Бейтер осклабился и поднял кружку, выплеснув на дощатый пол некоторое количество коричневой маслянистой жидкости. Под «нами» он подразумевал себя и своего собутыльника Боскинза — нового человека в городе, приехавшего из Англии в середине сентября. Солидностью телосложения тот не уступал Грейтхаусу: квадратные плечи бугрились под едва не лопающимся темно-коричневым сюртуком. Свою треуголку цвета бродвейской грязи он снял, и было понятно, отчего Боскинза прозвали Твердолобым: череп его был совершенно голым. Широкий лоб действительно выдавался вперед над нависшими черными бровями, как костяная стена. Мэтью о Боскинзе было известно, только что ему слегка за тридцать и он нигде не работает, но мечтает заняться пушным промыслом. Боскинз курил глиняную трубку, поглядывая то на Мэтью, то на Грейтхауса бледно-голубыми глазами, в которых можно было прочесть разве что полное равнодушие.
— Мы кое-кого ждем, — спокойно и непринужденно сказал Грейтхаус. — Но в другой раз — обязательно.
Не дожидаясь ответа, он подхватил Мэтью под локоть и повел к одному из столов.
— Садись, — едва слышно произнес Грейтхаус, и Мэтью, с шумом отодвинув стул, сел.
— Как скажете. — Бейтер, изрядно отпив из кружки, высоко поднял ее и слегка растянул губы в улыбке. — Тогда за юного героя. Говорят, Полли нынче сильно тобой увлечена.
Грейтхаус сел спиной к углу зала, и его лицо расслабилось. Мэтью оценил обстановку в заведении. С крюков под закопченными потолочными балками свисало на цепях десять-двенадцать грязных фонарей. В клубах табачного дыма сидели еще семеро мужчин и одна растрепанная краснощекая толстушка. Двое посетителей успели отключиться, и их головы покоились на столе в серой луже жидкости, которая, возможно, недавно была похлебкой из моллюсков. Нет, тут был еще восьмой, он, тоже в бессознательном состоянии, уткнулся лицом в стол слева от Мэтью. Мэтью узнал зеленый фонарь городского констебля Диппена Нэка. Тот поднял опухшие глаза и попытался сфокусировать взгляд. Рядом с перевернутой кружкой злобного коротышки лежала его черная дубинка.

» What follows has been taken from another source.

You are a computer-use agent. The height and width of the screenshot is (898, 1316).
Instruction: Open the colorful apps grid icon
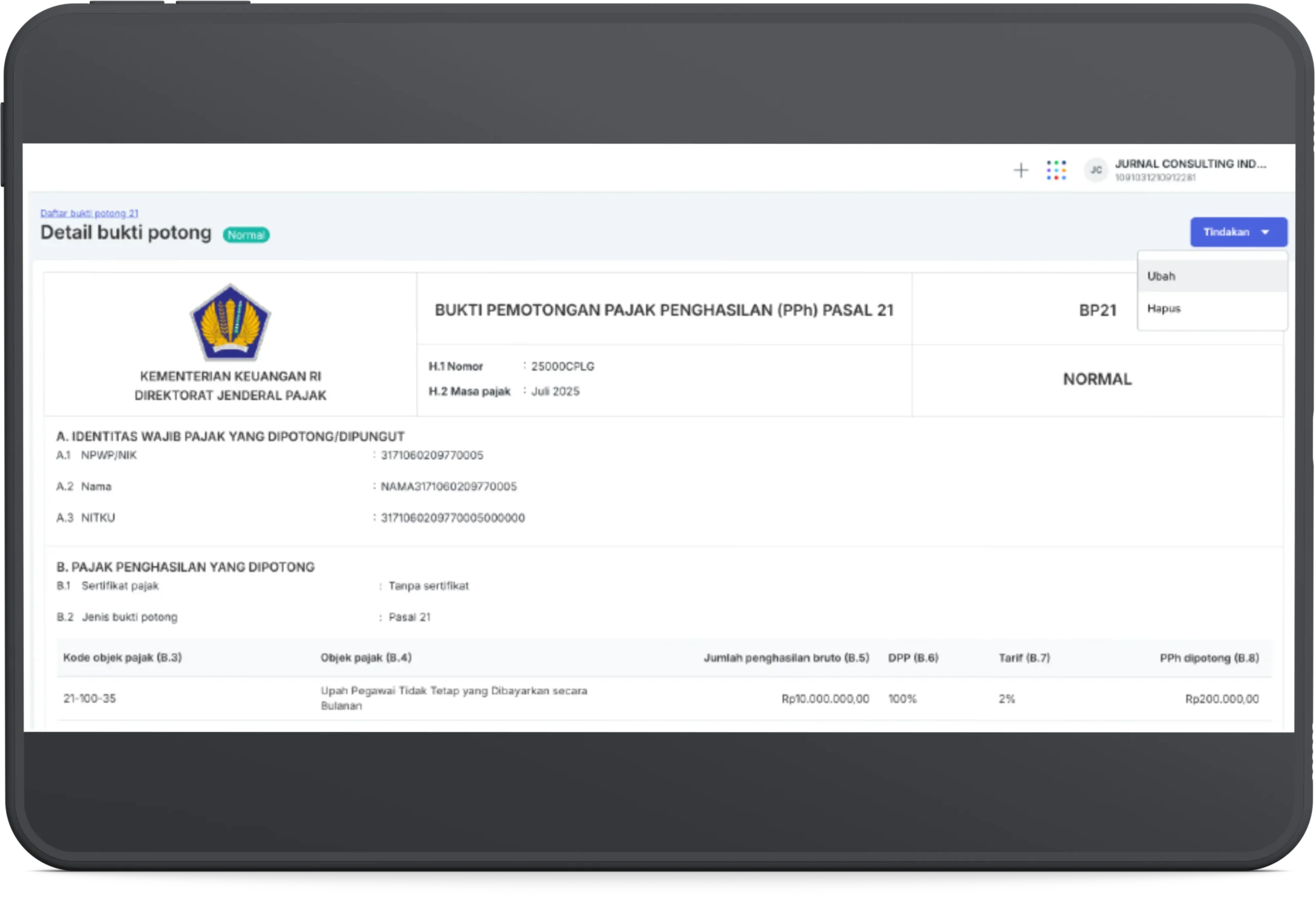tap(1056, 170)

— А, это вы, — скрипучим голосом произнес Нэк, и лоб его тут же с глухим стуком ударился о дерево.
— Уж так увлеклась, — продолжал Бейтер; очевидно, он все-таки был не столько пьян, сколько глуп. — Твоими приключениями, конечно. Я слыхал, она тебе этот — как там она его называет — «сезонный билет» сделала?
Действительно, вскоре после того, как в «Уховертке» напечатали первую часть, Мэтью в контору пришло приглашение на изящной бумаге. Он не собирался им воспользоваться, но предложение оценил.
— Твердолобый, ты же читал про Мэтью Корбетта? Если бы не он, мы не могли бы сейчас спокойно ходить ночью по улицам! Даже пойти выпить или перепихнуться не смогли бы. Да, Полли теперь о нем только и говорит, — сказал Бейтер, и голос его немного посуровел. — О том, какой он джентльмен. Какой умный да какой благородный. Как будто мы, остальные мужики, — шваль какая-нибудь, а она нас только терпит. Мы шваль, ни на что не годная, зато про него эта потаскуха часами может трендеть!